Em 1979, Carlos, que mais tarde seria batizado como Carioca, e Márcio, que se tornaria Matamba, começaram a treinar com o Jair. No início dos anos 80, o primeiro batizado do grupo Angonal, no clube Tupi, reuniu uma legião de admiradores e incentivadores do grupo. O inesquecível padre Gabriel estava lá. Ficam na lembrança o seu sorriso, as palavras amigas e as caronas para os treinos e rodas.    

Foi num batizado em São Gonçalo, do mestre Boca, que surgiu o apelido que levaria para o resto da vida: Bom Jesus. Em 1984, aos 20 anos, ele se mudou para Vila Velha. Levou na bagagem a astúcia do menino de pés no chão que nadava no rio Itabapoana. Sim, foi Bom Jesus quem deu a letra para ele enfrentar os leões da cidade grande. Foi a época dos treinos no Saldanha da Gama e das aulas no Clube Libanês.
 
Capixaba foi o seu grande mestre. Muito técnico e de explosão física marcante, foi com ele que Bom Jesus aperfeiçoou o seu jogo. Foi um tempo de muito aprendizado e de amadurecimento como capoeirista. Mesmo morando em Vila Velha e viajando por todo o Brasil, o mestre ia sempre à sua cidade, preservando as suas raízes. 

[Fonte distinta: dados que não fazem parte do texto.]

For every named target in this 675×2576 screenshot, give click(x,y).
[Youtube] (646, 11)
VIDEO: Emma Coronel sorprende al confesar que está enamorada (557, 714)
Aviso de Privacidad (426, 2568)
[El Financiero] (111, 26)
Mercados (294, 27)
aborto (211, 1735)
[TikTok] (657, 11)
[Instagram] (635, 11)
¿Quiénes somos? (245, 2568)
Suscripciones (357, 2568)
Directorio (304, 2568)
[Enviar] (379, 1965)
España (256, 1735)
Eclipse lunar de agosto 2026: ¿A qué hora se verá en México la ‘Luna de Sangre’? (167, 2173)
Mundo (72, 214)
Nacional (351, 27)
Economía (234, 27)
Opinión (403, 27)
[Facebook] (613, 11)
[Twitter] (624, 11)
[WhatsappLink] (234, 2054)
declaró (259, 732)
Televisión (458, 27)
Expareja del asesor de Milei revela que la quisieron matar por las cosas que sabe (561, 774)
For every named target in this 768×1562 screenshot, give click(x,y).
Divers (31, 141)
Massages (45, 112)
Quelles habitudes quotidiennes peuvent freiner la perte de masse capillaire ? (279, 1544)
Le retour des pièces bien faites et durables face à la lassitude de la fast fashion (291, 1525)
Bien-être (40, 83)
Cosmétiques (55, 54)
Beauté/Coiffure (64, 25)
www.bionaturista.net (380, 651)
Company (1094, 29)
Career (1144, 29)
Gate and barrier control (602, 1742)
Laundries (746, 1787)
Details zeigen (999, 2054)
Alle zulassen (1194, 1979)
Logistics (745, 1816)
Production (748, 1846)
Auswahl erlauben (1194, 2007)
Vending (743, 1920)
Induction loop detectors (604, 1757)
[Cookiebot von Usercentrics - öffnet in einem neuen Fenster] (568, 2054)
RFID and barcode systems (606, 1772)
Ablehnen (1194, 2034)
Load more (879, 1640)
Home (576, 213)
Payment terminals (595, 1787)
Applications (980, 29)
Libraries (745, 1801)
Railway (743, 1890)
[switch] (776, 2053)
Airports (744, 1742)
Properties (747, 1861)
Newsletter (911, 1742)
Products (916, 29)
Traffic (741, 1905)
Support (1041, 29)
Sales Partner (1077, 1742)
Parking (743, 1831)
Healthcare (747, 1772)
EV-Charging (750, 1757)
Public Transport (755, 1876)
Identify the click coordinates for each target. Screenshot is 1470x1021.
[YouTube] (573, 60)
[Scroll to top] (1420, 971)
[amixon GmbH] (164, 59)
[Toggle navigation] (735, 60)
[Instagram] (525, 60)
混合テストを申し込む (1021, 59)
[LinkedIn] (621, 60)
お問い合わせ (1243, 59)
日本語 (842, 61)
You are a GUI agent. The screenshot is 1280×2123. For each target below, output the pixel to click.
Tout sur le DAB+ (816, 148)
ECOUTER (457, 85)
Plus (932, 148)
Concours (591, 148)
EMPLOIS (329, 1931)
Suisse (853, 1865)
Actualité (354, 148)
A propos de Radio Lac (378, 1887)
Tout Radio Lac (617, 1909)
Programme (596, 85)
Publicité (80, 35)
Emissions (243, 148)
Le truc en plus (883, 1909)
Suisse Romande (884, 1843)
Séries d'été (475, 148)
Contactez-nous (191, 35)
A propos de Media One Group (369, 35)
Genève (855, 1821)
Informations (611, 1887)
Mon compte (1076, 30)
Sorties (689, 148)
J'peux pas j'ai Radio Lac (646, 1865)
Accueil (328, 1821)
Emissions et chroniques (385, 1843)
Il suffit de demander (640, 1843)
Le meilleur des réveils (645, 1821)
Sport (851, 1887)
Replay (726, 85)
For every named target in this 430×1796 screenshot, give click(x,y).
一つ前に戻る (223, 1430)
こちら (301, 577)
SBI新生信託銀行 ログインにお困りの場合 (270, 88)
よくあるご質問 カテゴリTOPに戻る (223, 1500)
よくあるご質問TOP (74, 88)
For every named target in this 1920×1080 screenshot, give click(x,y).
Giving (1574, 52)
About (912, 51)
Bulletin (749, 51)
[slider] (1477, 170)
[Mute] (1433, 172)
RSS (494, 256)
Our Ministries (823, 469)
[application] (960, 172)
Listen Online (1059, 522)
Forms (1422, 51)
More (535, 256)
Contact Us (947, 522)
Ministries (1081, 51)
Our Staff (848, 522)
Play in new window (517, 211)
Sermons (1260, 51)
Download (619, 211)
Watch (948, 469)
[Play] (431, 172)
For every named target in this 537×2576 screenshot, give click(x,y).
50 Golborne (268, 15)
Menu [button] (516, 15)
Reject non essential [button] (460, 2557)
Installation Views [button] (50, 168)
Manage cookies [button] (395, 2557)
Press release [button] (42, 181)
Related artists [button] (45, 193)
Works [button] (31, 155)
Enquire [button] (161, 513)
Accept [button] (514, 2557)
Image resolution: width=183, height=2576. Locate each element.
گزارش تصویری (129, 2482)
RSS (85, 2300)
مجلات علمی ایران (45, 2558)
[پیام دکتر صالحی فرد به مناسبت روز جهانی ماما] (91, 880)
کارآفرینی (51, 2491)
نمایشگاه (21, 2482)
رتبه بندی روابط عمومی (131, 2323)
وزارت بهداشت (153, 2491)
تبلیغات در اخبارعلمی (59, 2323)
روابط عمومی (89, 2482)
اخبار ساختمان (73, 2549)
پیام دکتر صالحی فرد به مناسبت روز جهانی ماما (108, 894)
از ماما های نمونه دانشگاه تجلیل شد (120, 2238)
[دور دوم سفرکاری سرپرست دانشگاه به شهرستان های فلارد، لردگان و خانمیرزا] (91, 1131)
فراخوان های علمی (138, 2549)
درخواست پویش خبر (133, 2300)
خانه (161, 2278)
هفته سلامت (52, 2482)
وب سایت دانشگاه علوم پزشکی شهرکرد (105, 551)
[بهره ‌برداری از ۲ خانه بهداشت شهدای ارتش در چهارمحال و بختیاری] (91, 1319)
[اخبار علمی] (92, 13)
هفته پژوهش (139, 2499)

Em 1990, era hora de alçar voos mais altos, literalmente, deixando os alunos com Carioca e o mestre Capixaba. Bom Jesus agora ia para mais longe: Nova Iorque, a capital do Planeta. De lá, com o “Dance Brasil” partiu para o mundo: Áustria, Itália, Japão, Hong Kong...e quase os 50 estados americanos!

Em 1993, Bom Jesus fez seu primeiro batizado nos EUA. Ele foi o primeiro a levar a capoeira para academias de Nova Iorque e ensinou, também, em universidades americanas. A arte brasileira nascida na senzala chegava ao Central Park, a grandes hotéis, teatros e festas, a escolas americanas... 

Em 1997, Carioca se junto a ele em Nova Iorque. Em 2001, Bom Jesus fundou o seu próprio grupo – o Capoeira Performance Arts Center. A consagração como mestre veio em 2008, pelas mãos do mestre Capixaba, um dos maiores capoeiristas do mundo e a grande referência na capoeira para o mestre Bom Jesus. 

Voltou à sua cidade para entregar a corda de mestre ao Matamba, que com muita dignidade conduz um grande trabalho em Bom Jesus, preservando a memória daquela geração dos anos 70 e 80. 

Mestre Bom Jesus cumpriu a sua trajetória na capoeira e deixou um legado para a cultura nacional.

Jair Humberto Mansur fez de Bom Jesus um capoeirista que deu a volta ao mundo na roda da vida.